An den Finanzmärkten ist der Blick in die Zukunft immer ein Blick im Zorn. Nichts wird einem geschenkt werden, so zeichnet es sich ab für jeden, der in den Markt einsteigen möchte. Ganz im Gegenteil: vermutlich wird man sein Geld verlieren, denn, so lautet die Erfahrung, immer wenn man kauft, fällt der Markt anschließend um mindestens ein Viertel. Jeder macht diese Erfahrung. Jedes Mal, so scheint es.

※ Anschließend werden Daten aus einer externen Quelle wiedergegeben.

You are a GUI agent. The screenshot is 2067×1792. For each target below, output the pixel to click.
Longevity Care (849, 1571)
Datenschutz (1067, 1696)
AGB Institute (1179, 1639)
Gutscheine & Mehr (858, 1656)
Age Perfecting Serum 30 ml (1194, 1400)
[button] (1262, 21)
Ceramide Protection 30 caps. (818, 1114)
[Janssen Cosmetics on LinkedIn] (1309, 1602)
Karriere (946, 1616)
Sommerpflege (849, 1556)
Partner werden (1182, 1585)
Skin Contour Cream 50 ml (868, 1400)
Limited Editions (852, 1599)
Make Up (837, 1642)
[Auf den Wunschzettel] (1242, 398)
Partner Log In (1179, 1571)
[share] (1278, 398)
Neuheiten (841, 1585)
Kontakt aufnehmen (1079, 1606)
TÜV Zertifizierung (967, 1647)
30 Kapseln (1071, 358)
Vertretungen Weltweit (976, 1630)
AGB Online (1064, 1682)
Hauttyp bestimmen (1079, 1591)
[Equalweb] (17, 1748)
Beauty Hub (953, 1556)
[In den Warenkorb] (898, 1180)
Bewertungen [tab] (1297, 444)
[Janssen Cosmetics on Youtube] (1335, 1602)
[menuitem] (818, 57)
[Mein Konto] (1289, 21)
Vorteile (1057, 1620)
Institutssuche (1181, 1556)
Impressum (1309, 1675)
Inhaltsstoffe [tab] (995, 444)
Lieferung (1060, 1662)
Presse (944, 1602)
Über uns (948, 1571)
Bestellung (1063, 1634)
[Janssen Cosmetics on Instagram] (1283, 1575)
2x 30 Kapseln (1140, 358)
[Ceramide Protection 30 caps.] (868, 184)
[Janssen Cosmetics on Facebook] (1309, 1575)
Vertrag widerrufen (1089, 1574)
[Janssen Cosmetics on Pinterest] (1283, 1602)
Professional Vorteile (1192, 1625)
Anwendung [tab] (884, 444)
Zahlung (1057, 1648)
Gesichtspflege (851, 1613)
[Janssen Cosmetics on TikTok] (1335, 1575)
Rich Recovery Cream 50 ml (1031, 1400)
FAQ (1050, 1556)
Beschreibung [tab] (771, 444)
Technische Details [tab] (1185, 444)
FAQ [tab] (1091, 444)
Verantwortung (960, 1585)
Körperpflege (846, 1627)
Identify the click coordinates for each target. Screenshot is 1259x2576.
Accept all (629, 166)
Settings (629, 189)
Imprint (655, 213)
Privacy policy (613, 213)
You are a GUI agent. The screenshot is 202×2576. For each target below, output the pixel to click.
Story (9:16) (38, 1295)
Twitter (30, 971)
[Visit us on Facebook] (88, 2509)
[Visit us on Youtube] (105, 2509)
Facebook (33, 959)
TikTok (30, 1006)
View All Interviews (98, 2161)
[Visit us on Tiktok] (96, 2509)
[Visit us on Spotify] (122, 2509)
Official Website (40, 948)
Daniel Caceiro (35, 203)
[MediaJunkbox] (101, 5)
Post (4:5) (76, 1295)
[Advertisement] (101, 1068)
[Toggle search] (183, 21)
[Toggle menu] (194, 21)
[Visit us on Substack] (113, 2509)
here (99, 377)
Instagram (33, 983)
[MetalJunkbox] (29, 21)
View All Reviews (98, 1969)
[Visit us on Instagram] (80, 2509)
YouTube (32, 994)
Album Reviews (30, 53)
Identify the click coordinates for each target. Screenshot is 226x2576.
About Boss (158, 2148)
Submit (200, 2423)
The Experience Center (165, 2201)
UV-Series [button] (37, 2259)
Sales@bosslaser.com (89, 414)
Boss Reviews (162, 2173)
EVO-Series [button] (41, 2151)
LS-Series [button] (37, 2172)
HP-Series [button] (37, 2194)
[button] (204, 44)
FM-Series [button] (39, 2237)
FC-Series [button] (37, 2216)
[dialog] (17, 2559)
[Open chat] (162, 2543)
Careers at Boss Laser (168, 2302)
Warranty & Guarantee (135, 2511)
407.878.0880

Die Kursschwankungen im Oktober dieses Jahres und das darauf folgende erneute Überschreiten der 10.000er-Marke im DAX haben nicht eben dazu beigetragen, Anlegern die Entscheidung für die Anlage ihres Vermögens zu erleichtern: War das nun eine leichte Korrektur im DAX? Oder haben wir doch eine Trendwende gesehen? Und sind das noch Kaufkurse? Wohl kaum ein Thema wird in Anlegerkreisen so intensiv und zugleich kontrovers diskutiert wie das richtige Market Timing. Wir wollten genau wissen, ob sich all die Mühe wirklich lohnt und haben nachgerechnet – bis zurück zu den Ursprüngen des Deutschen Aktienindex (DAX) vor 55 Jahren. Das Ergebnis dürfte zumindest für Börsenenthusiasten ernüchternd klingen.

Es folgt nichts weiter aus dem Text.